Relais de communication
Les armées françaises ont entrepris depuis des années de se numériser massivement, avec des systèmes de communication sécurisés servant de base aux réseaux d’information partagés. Pour les moyens de communication, on peut penser à la L-16, aux satellites Syracuse ou aux radios numériques CONTACT. Et pour les réseaux partagés, citons ATLAS pour les artilleurs, et bien sûr le SICS, le système d’information du combat des véhicules Scorpion, déployé à l’échelle de la brigade. Toutefois, ces différents systèmes peinent à s’interfacer entre eux, voire même à fonctionner nominalement à leur propre échelle, tant les distances de déploiement tendent à s’allonger, et les liaisons satellitaires à s’encombrer. Dès lors, Turgis & Gaillard propose d’utiliser l’Aarok comme relais de communication interarmées, capable de créer une bulle de connectivité de 200 ou 300 km de rayon, disponible en continu pendant plus de 24 h. Un véritable multiplicateur de forces qui apporte une solution concrète à l’une des problématiques posées par l’adoption du concept M2/MC (multimillieux/multichamps).

Matériau:
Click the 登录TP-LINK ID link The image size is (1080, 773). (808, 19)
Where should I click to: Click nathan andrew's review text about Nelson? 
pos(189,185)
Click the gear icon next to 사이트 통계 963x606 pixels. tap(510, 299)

---

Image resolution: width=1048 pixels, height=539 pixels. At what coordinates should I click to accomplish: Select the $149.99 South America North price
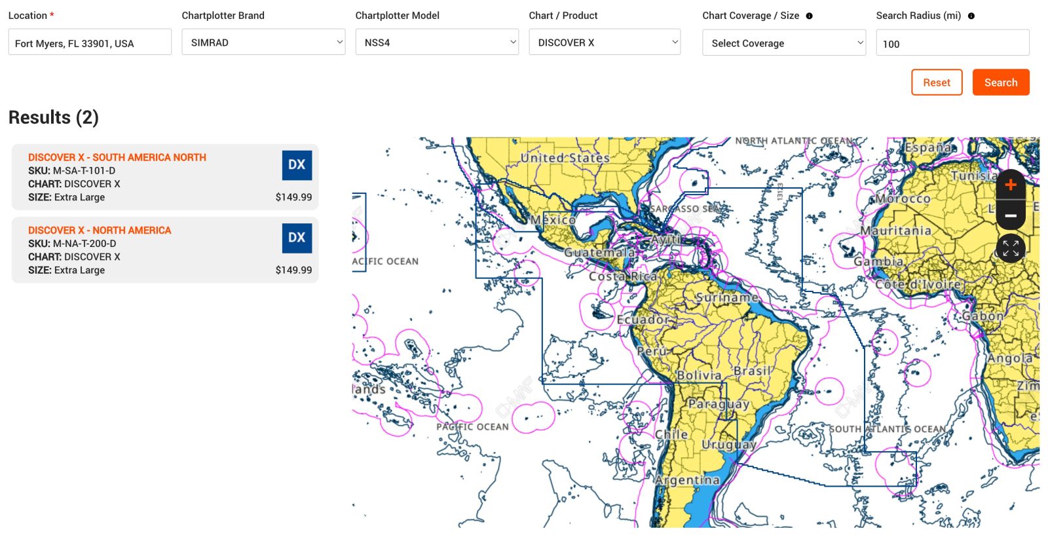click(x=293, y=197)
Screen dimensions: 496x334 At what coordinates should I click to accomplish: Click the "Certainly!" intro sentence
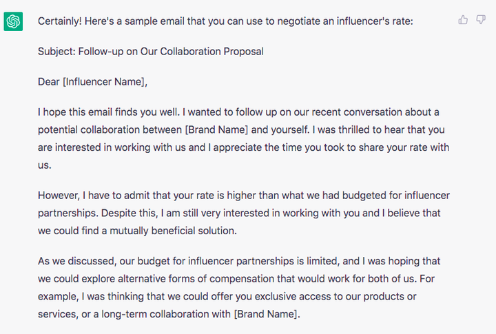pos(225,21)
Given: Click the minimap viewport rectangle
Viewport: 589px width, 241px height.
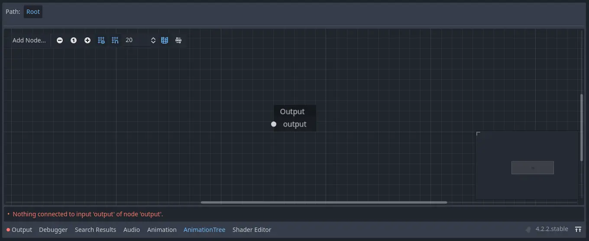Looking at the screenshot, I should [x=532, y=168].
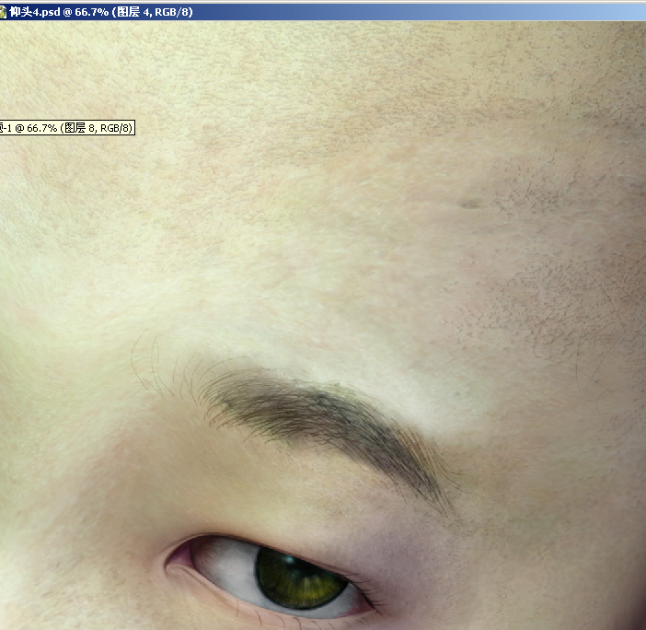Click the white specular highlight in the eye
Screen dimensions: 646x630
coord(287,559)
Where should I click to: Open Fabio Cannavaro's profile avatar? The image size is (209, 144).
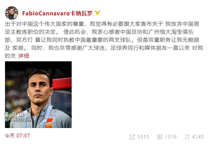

Travail à réaliser:
Poursuivez le texte sur les relais de communication des armées françaises en reprenant juste après sa dernière phrase.

En réponse:
Destruction des défenses aériennes ennemies
Les discussions autour de la nouvelle LPM ont permis d’identifier un regain d’intérêt de la part de l’armée de l’Air et de l’Espace pour la mission de suppression des défenses aériennes ennemies (ou SEAD), avec une volonté affichée d’étudier de nouvelles approches. Sur ce créneau, l’Aarok pourrait se positionner très sérieusement grâce à sa suite complète de capteurs, mais aussi grâce à l’emport des munitions AASM de Safran. Pouvant être guidées par laser, GPS/INS ou reconnaissance de cible infrarouge, ces munitions combinent la puissance de frappe d’une bombe guidée de 250 kg et le rayon d’action et la vitesse d’intervention d’un missile tactique (+ 70 km), tout en pouvant réaliser des attaques saturantes. Une capacité jusqu’à présent inédite sur un drone MALE.
Photo ci-dessous : Vue d’artiste d’un drone Aarok aux couleurs de la Marine nationale. Doté d’une structure et d’un train d’atterrissage robustes, d’un moteur de qualité commerciale et de capteurs déjà intégrés sur des avions de surveillance maritime, l’Aarok pourrait être une solution idéale pour patrouiller les vastes espaces de la ZEE française, en métropole comme en outre-mer. (© Groupe Turgis & Gaillard)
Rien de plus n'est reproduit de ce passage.